From the entries that follow, pick out all lines holding "will".
-- Opening Marker --
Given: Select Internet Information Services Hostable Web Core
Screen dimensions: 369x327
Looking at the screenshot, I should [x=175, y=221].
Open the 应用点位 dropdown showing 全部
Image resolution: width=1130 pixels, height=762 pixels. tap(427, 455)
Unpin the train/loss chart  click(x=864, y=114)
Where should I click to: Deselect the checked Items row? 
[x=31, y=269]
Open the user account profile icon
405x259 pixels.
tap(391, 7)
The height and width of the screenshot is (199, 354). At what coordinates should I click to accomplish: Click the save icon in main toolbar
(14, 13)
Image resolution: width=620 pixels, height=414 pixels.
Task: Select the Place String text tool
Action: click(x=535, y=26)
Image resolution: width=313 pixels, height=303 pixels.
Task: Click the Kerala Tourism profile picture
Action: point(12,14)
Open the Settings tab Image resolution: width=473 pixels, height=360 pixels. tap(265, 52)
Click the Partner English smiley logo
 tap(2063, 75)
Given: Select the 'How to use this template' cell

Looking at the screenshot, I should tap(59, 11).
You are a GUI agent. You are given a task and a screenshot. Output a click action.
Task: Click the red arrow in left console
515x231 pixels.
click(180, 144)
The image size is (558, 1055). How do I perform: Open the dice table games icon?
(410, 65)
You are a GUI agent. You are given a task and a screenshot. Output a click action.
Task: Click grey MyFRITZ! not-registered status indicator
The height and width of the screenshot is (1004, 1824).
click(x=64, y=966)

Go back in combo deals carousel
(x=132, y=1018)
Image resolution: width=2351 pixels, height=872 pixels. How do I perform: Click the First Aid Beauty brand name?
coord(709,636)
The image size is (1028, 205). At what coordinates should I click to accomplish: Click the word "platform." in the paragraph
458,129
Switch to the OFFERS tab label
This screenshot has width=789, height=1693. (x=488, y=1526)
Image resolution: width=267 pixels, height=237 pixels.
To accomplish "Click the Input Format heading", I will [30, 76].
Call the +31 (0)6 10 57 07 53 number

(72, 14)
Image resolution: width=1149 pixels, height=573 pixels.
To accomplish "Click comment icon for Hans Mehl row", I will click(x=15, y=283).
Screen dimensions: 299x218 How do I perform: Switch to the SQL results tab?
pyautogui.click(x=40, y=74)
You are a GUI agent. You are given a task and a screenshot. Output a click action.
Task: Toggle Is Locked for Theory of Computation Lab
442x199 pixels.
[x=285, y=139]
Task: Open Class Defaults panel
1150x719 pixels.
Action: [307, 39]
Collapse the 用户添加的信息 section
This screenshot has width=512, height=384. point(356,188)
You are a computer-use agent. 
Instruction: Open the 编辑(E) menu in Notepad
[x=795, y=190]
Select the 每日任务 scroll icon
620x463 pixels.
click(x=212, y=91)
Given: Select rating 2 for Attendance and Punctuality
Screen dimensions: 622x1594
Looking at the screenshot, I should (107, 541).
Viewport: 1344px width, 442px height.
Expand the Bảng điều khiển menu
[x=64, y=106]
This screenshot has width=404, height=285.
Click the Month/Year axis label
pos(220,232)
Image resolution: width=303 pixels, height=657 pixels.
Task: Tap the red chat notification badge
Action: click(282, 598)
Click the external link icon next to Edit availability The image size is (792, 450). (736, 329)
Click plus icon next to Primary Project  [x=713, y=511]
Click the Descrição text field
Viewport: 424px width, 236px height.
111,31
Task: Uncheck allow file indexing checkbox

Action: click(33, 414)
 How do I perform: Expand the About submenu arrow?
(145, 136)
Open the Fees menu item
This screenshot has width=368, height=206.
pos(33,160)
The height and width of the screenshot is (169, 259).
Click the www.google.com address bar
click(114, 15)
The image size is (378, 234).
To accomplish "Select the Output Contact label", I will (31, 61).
-- Closing Marker --
Solution to this task »
To accomplish "Click the Input Format heading", I will [30, 76].
To accomplish "Click comment icon for Hans Mehl row", I will click(x=15, y=283).
To accomplish "Select the Output Contact label", I will (31, 61).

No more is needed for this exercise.